A wholesale ban on the full Muslim veil is a disproportionate response to the legitimate and concrete need in a variety of situations to ascertain someone's identity. Airport checks, school pick-ups, administrative dealings with state officers and cashing a check are all obvious examples of where a person may need to prove their identity. Appropriate and sensitive measures can be adopted to satisfy both the individual's right to manifest her religious beliefs and her duty to identify herself. In all the situations mentioned above, a woman wearing the full veil can be taken aside to show her face to a female guard, teacher, state or bank employee. Forms of religious dress that do not inhibit identification, such as the wearing of the headscarf or the Sikh turban, should not be the subject of restrictions in the name of security.
Some supporters of general bans cite the overarching need to preserve public order and refer to the existence in some countries of laws prohibiting people from walking around masked except on specific occasions (for example, carnival time). There is no compelling evidence that wearing the full Muslim veil poses more of a threat to public order than other means of covering the face, including protective masks for health reasons and winter headgear. It is worth noting that existing laws that prohibit the masking of the face in public are in fact rarely enforced except in specific circumstances, such as political demonstrations. Finally, bans on concealing one's face in public are unlikely to deter individual's intent on committing a crime from covering their faces, by any number of means, to escape identification.
Isn't banning of religious dress and symbols in public places an appropriate way to preserve secularism?

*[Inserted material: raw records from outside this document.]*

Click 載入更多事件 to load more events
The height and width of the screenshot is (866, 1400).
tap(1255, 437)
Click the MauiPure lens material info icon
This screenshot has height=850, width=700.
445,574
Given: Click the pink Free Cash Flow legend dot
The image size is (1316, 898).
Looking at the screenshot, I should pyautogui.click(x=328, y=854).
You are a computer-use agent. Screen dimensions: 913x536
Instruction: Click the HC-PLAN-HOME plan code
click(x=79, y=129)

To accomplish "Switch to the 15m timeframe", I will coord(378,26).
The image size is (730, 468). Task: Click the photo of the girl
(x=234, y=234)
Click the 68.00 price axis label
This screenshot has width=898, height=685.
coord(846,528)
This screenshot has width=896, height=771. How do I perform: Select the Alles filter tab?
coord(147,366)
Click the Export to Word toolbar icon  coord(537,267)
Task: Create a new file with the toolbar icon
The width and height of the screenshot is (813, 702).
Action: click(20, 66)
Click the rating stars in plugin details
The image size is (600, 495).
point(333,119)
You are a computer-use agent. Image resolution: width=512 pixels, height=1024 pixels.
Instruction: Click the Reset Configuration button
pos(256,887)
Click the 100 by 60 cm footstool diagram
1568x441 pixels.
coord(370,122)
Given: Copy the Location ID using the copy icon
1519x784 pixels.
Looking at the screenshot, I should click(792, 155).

Human rights law requires the state and state authorities to refrain from discriminating on the basis of religious beliefs. This means the state should be neutral in matters of religion-an important guarantor of religious freedom. In some European states, state neutrality requires that state institutions refrain from imposing any particular set of religious views, while at the same time allowing for free expression of religious beliefs within society. But an aggressive secularism that attempts to prevent individual manifestation of religion, such as bans that deny the wearing in public places of a manner of dress linked to a particular religious faith, undermine, rather than protect, this principle.
There is a clear distinction between institutional display of symbols associated with a particular religion, which could be perceived as an affirmation of a particular religious message, and individual manifestation of private beliefs by employees of public institutions.